The defendant's challenge to the sufficiency of the evidence is not preserved for appellate review (see CPL 470.05; People v Hawkins, 11 NY3d 484). In any event, viewing the evidence in the light most favorable to the prosecution (see People v Contes, 60 NY2d 620), we find that it was legally sufficient to establish the defendant's guilt beyond a reasonable doubt. Moreover, in fulfilling our responsibility to conduct an independent review of the weight of the evidence (see CPL 470.15; People v Danielson, 9 NY3d 342), we nevertheless accord great deference to the jury's opportunity to view the witnesses, hear the testimony, and observe demeanor (see People v Mateo, 2 NY3d 383, 410, cert denied 542 US 946; People v Bleakley, 69 NY2d 490, 495). Upon reviewing the record here, we are satisfied that the verdict of guilt was not against the weight of the evidence (see People v Romero, 7 NY3d 633).
However, a new trial is required due to the County Court's improper admission into evidence, over the defendant's objection, of a statement given by the complainant to police concerning the events of July 31, 2006. A witness's trial testimony ordinarily may not be bolstered with pretrial statements. There are two exceptions to this rule--evidence of prompt outcry and prior consistent statements used to rebut a charge of recent fabrication. Under the prompt outcry exception, only the fact of the complaint, not its accompanying details, may be elicited. As to the latter exception, evidence of prior consistent statements may only be used after the victim's testimony is challenged on cross-examination as a recent fabrication. The prior consistent statement must have been given before the alleged motive to fabricate arose (see People v McDaniel, 81 NY2d 10, 16-18; People v Davis, 44 NY2d 269, 278; People v Cardona, 60 AD3d 493; People v Singh, 276 AD2d 503).

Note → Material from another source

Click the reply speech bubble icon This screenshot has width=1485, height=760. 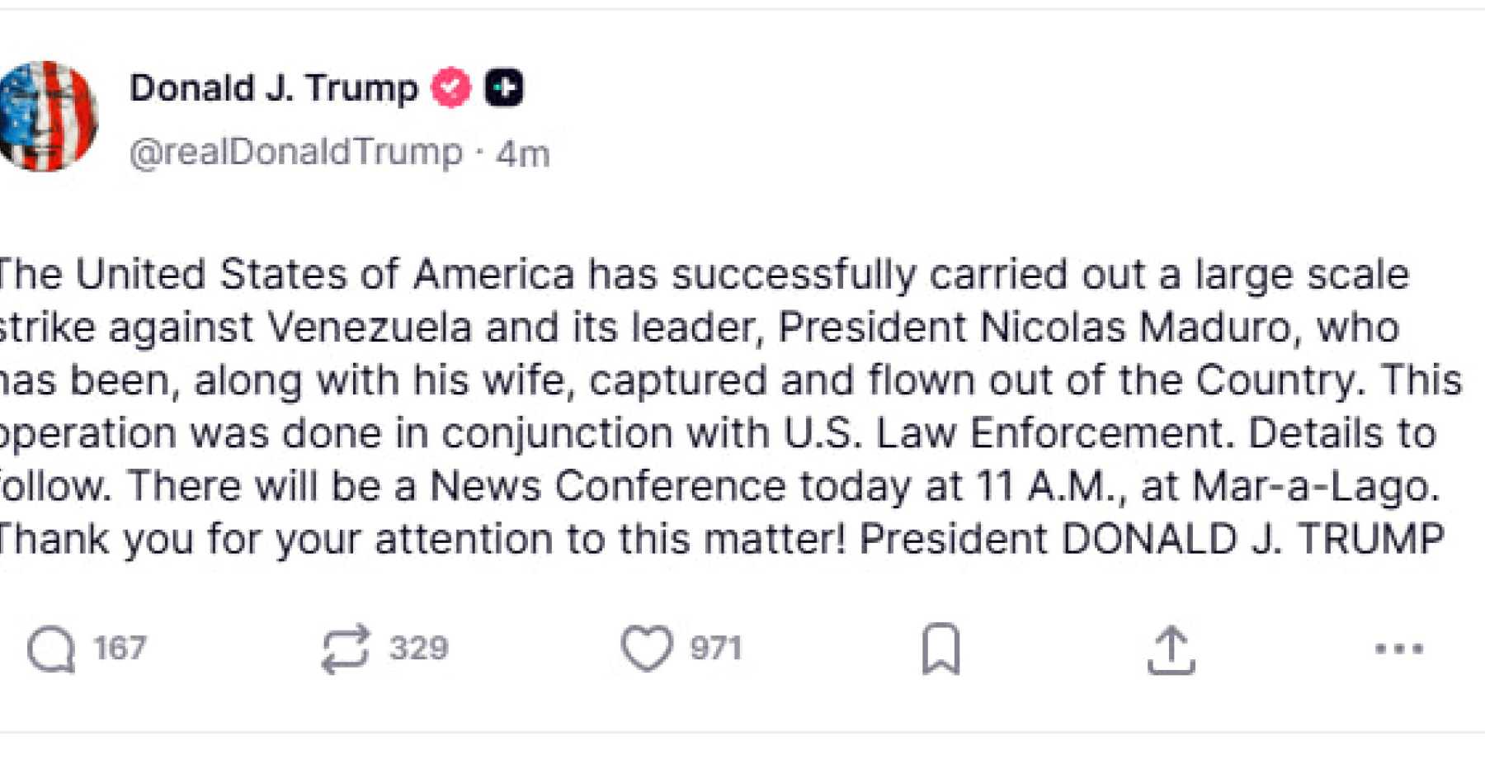(x=51, y=649)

The content of the complainant's statement to police was not admissible under either of those exceptions. Accordingly, the admission of the statement into evidence after proffer by the People constituted improper bolstering of the complainant's testimony (see People v McDaniel, 81 NY2d at 16). Under the circumstances of this case, such improper bolstering cannot be deemed harmless (see People v Crimmins, 36 NY2d 230, 242).
In light of our determination, the defendant's contention regarding his sentence has been rendered academic.
The defendant's remaining contentions are without merit.
SKELOS, J.P., DICKERSON, ENG and SGROI, JJ., concur.